En el primer texto constitucional tras la Declaración Universal de los Derechos Humanos en la que ser inserta el concepto central de Dignidad fue la alemana de 1949 (Ley Fundamental de Bonn), que proclama que “la dignidad de la persona es intangible. Respetarla y protegerla es obligación de todo poder público. (…).
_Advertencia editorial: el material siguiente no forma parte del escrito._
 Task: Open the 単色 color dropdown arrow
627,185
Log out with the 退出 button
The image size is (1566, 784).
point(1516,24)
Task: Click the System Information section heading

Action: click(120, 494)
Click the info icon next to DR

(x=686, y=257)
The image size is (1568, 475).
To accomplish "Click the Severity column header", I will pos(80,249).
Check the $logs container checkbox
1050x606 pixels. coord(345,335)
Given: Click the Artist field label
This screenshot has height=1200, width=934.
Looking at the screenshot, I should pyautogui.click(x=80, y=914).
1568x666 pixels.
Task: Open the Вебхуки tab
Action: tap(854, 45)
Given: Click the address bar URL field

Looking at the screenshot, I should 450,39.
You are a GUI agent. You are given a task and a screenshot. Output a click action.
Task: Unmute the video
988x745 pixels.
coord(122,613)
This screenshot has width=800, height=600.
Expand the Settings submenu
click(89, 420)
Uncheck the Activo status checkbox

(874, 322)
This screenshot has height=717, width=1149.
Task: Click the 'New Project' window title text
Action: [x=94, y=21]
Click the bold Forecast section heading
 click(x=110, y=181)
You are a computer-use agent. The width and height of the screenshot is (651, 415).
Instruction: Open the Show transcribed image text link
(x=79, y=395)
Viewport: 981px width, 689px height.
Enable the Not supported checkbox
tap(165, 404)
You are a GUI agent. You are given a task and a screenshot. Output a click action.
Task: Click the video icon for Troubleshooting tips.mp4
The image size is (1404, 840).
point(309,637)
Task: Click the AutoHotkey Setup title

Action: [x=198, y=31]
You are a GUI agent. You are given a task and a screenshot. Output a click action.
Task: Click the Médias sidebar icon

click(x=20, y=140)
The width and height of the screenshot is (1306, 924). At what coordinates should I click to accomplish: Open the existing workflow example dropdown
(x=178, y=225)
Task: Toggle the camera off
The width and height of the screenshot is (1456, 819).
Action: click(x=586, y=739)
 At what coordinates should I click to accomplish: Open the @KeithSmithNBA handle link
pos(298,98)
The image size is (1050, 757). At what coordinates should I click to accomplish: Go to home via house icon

Los derechos fundamentales que se expresan a continuación vinculan a los poderes legislativo, ejecutivo y judicial a título de derecho directamente aplicable”. Se trata de una declaración muy importante en la historia del constitucionalismo contemporáneo y que tuvo enormes influencias, entre otras en la española de 1978.

En ese proceso contemporáneo de constitucionalización de la dignidad humana, con esos precedentes, destaca nuestra Constitución de 1978, que recoge ese alto valor en un precepto clave al respecto, el artículo 10, que establece en su primera parte que “la dignidad de la persona, los derechos inviolables que le son inherentes, el libre desarrollo de la personalidad, el respeto a la Ley y a los derechos de los demás son fundamento del orden político y de la paz social”. Y en su segundo apartado se hace referencia expresa al texto internacional de 1948, al declarar que “las normas relativas a los derechos fundamentales y a las libertades que la Constitución española reconoce se interpretarán de conformidad con la Declaración Universal de Derechos Humanos y los Tratados y acuerdos internacionales sobre las mismas materias ratificados por España”.

Después de varias décadas de Declaración Universal de Derechos Humanos, de dignidad humana formalmente declarada y protegida, textos constitucionales con amplias declaraciones de derechos y libertades, con amplios sistemas de garantías, en una gran parte del mundo no rige precisamente la dignidad sino la exclusión social por diferentes motivos, la guerra, la pobreza, destrucción de los valores ambientales básicos del planeta, etcétera.

Sigue estando pendiente lograr la efectividad real de muchos de los valores, derechos y libertades consensuadas universalmente desde 1948, objetivo para el que poderes públicos sólidos y las sociedades democráticas avanzadas son factores determinantes. 

Esta debiera ser la principal obligación de los Estados, su interés general-nacional primordial, las personas, sus derechos, nuestra dignidad como pueblo, en ese amplio concepto de las estructuras políticas del Estado, que no solo es un Estado de Derecho (imperio de la ley, separación de poderes y reconocimiento/garantía de derechos), sino que también es un Estado democrático, con amplios derechos de participación política, y sobre todo, un Estado social, con un programa constitucional de mejora de las condiciones de vida de las personas que integran el elemento humano de un Estado.